(Stored records)
+ + + + +

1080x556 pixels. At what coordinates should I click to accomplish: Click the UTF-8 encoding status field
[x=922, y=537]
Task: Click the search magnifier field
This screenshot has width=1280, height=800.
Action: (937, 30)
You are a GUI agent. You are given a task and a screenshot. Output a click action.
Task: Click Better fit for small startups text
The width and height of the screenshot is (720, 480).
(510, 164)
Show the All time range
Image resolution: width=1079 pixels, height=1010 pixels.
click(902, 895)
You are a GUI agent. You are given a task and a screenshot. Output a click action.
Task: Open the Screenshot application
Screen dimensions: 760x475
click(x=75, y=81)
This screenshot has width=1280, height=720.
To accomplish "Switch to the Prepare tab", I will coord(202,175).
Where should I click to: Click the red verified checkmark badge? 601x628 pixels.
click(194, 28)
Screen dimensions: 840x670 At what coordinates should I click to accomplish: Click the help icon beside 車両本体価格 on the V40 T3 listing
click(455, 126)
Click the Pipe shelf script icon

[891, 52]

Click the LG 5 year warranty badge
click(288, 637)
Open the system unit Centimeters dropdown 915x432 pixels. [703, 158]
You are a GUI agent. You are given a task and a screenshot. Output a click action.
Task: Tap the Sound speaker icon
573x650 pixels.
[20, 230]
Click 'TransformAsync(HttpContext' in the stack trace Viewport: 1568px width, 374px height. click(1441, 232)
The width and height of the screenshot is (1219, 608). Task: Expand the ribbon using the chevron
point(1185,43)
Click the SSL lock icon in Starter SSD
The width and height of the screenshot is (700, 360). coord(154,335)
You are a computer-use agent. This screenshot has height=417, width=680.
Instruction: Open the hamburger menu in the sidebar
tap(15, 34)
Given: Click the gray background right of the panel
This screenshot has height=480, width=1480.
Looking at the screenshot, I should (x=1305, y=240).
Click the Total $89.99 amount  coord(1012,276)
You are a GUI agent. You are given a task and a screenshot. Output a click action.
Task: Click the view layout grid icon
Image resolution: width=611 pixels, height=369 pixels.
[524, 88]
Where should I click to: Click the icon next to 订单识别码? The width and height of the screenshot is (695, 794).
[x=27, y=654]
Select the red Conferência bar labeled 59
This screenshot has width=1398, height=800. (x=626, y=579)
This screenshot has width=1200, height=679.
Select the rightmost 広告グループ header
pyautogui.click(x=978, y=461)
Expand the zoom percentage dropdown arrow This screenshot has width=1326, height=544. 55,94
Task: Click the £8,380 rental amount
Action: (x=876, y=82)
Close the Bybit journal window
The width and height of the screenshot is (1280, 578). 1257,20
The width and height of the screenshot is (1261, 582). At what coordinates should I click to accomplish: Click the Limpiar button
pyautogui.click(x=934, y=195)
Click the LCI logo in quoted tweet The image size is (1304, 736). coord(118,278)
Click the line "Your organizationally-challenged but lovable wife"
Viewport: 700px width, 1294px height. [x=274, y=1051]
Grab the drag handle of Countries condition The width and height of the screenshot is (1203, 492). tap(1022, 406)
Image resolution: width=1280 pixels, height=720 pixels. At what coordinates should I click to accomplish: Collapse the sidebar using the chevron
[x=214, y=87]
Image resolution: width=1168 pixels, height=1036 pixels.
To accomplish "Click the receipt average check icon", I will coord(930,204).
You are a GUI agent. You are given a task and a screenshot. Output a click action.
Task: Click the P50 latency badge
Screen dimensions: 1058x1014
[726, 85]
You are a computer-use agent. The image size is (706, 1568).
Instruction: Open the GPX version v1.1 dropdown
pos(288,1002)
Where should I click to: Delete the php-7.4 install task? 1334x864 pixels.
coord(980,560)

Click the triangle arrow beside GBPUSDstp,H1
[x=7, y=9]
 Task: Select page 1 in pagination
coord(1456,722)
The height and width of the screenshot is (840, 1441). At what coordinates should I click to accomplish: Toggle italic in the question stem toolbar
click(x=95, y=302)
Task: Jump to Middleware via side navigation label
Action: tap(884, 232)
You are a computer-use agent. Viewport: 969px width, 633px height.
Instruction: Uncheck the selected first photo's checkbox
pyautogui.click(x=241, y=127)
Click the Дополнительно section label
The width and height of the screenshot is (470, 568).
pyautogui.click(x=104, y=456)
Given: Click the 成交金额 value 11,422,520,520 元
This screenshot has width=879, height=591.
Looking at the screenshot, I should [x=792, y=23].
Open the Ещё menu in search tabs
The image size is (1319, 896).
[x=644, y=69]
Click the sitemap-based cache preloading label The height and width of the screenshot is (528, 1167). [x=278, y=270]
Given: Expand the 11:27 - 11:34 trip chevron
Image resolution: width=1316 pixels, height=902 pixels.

+ + + + +

→ What to produce
Transcribe the lines above between the line holding "Where should I click to: Delete" and the line holding "You are a computer-use agent. Viewport: 969px", inclusive, exactly as they stand and with nothing added.

→ Output for this exercise
Where should I click to: Delete the php-7.4 install task? 1334x864 pixels.
coord(980,560)

Click the triangle arrow beside GBPUSDstp,H1
[x=7, y=9]
 Task: Select page 1 in pagination
coord(1456,722)
The height and width of the screenshot is (840, 1441). At what coordinates should I click to accomplish: Toggle italic in the question stem toolbar
click(x=95, y=302)
Task: Jump to Middleware via side navigation label
Action: tap(884, 232)
You are a computer-use agent. Viewport: 969px width, 633px height.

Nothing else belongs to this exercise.